# Stated problem
Quote the material word for word, starting with the line that contains "Where should I click to: Open" and continuing through the end of the material, leaving the pictures out of your answer.

# Source data
• • • • • • •

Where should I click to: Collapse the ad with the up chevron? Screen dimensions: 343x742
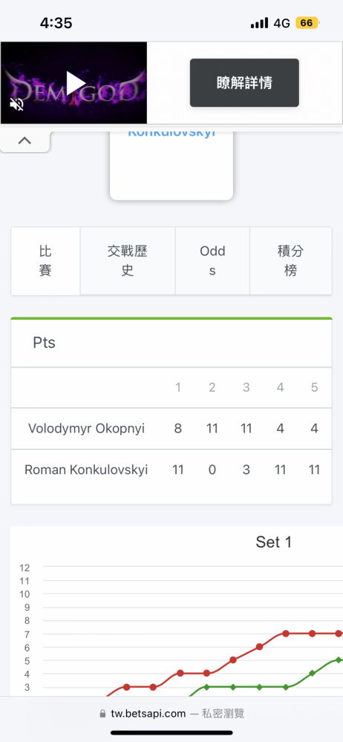[25, 140]
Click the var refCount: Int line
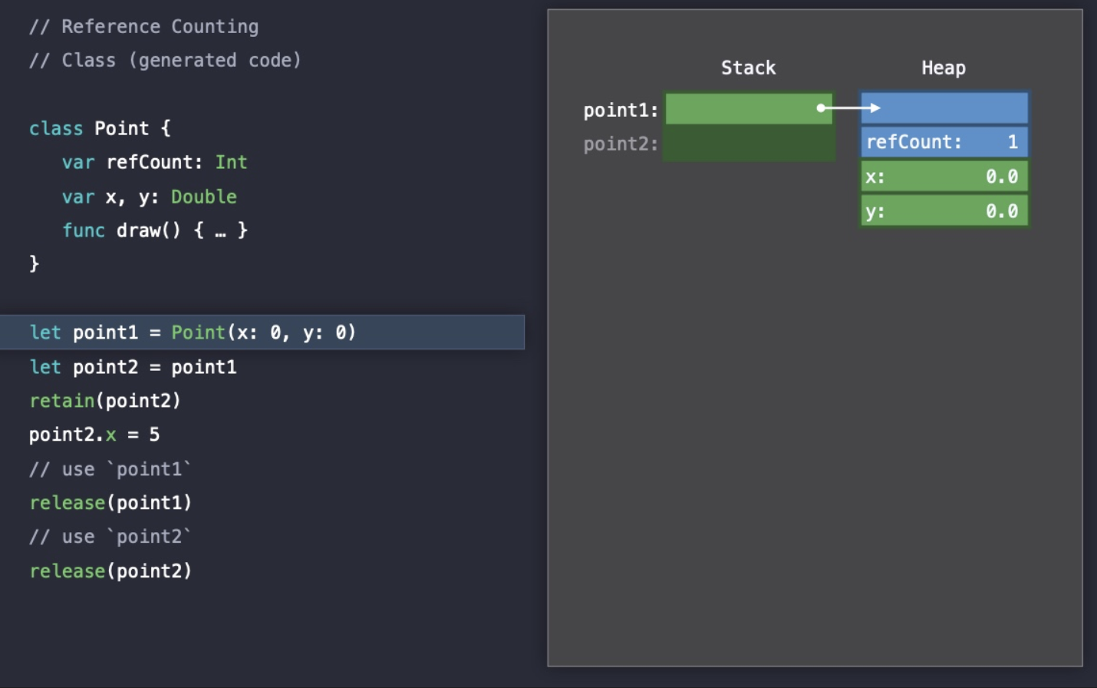The height and width of the screenshot is (688, 1097). point(154,162)
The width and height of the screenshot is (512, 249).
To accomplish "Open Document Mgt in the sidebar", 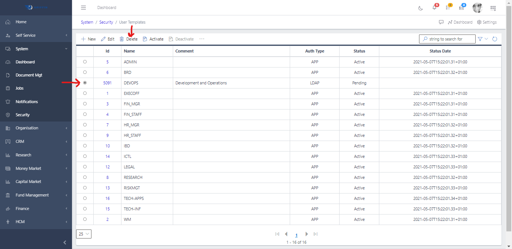I will 29,75.
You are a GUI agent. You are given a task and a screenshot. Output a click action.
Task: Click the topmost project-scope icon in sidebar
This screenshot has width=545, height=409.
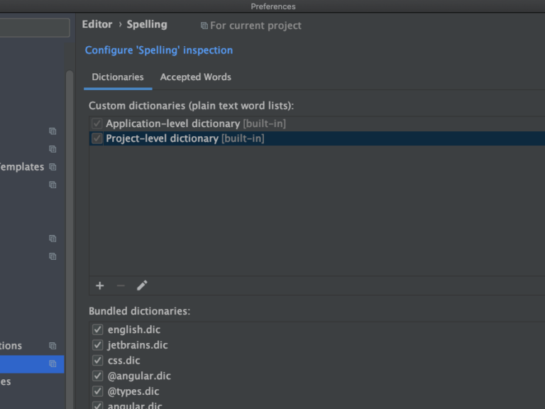click(x=53, y=131)
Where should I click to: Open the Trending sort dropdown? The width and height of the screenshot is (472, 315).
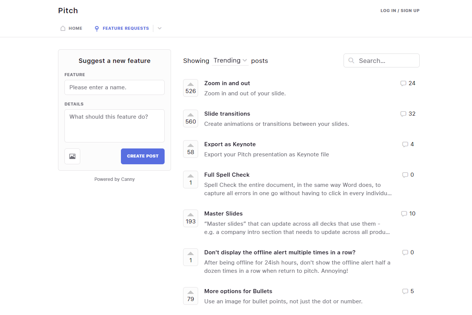[x=230, y=60]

• • • • • • •

# The response
Where should I click to: Open the Trending sort dropdown? The width and height of the screenshot is (472, 315).
[x=230, y=60]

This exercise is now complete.